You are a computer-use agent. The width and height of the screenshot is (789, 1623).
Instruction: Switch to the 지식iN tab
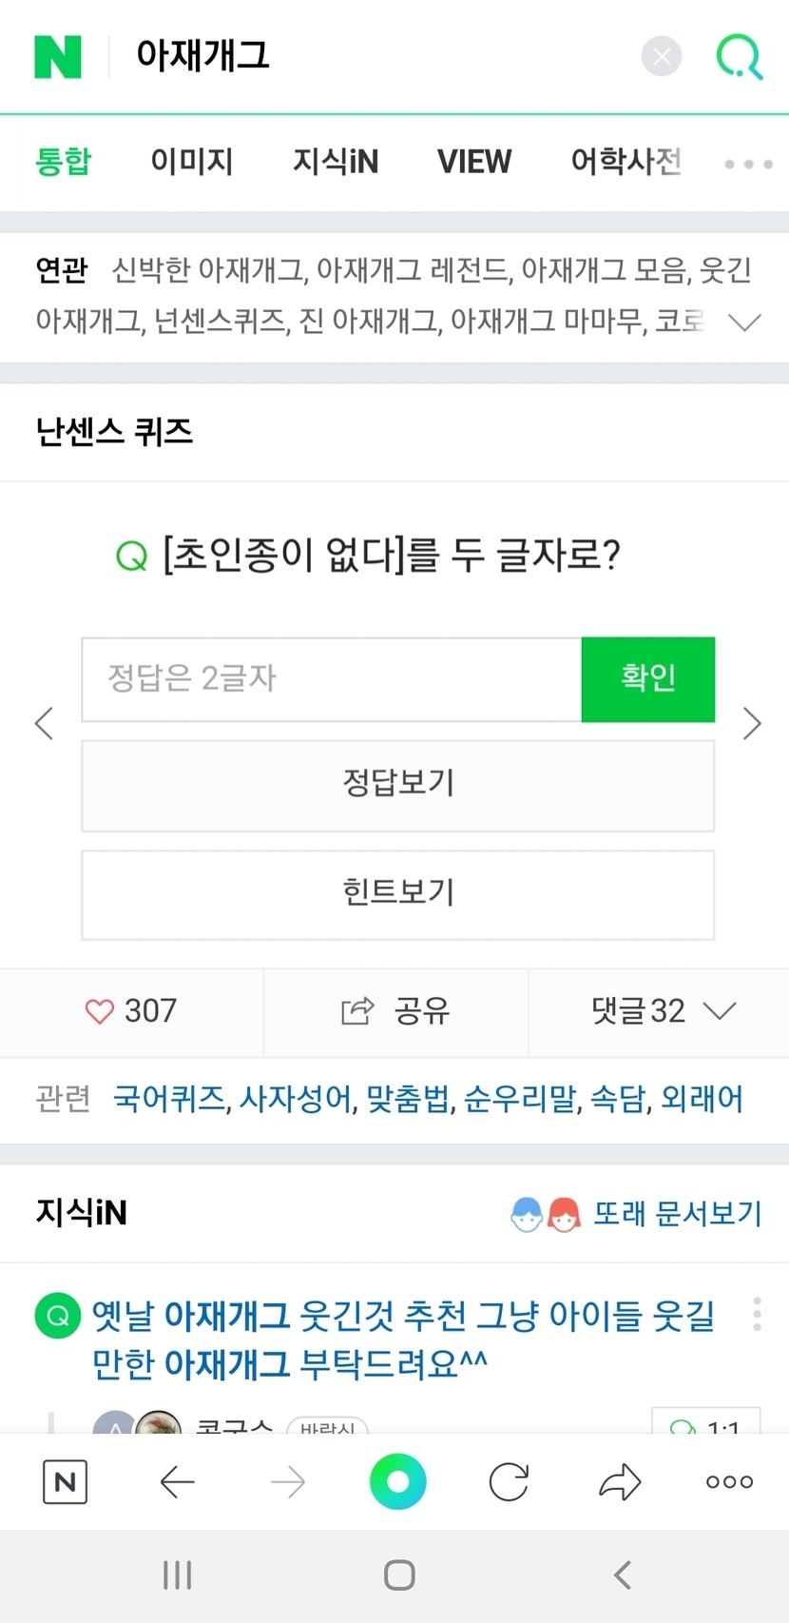pyautogui.click(x=336, y=162)
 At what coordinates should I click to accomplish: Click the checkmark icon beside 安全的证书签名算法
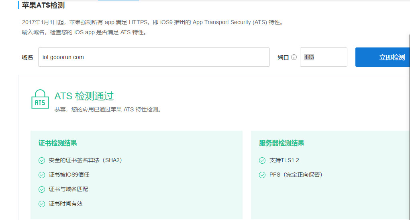click(x=42, y=160)
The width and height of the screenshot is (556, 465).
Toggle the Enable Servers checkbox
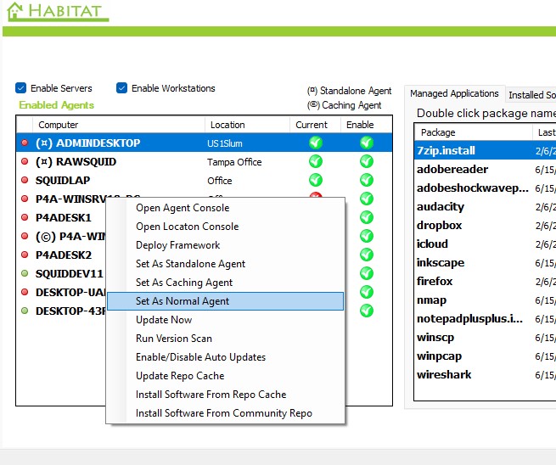[x=21, y=88]
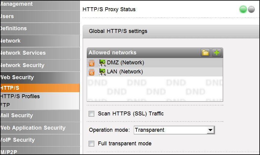Screen dimensions: 260x155
Task: Remove LAN network with its delete icon
Action: [x=92, y=72]
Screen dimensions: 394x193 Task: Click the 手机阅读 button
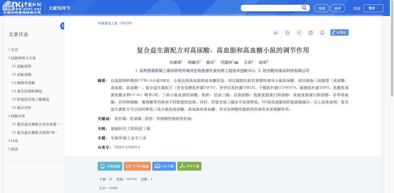110,166
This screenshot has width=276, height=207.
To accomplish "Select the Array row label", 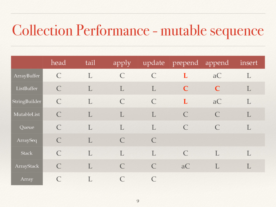I will tap(27, 179).
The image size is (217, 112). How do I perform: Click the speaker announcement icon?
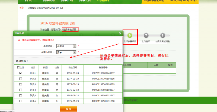click(21, 8)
▬▬▬▬▬▬
● **WORK TO COMPLETE**:
How many lines in the records above contain the word "height"? Reply with the number and nothing more.

● **REPLY TO THE EXERCISE**:
3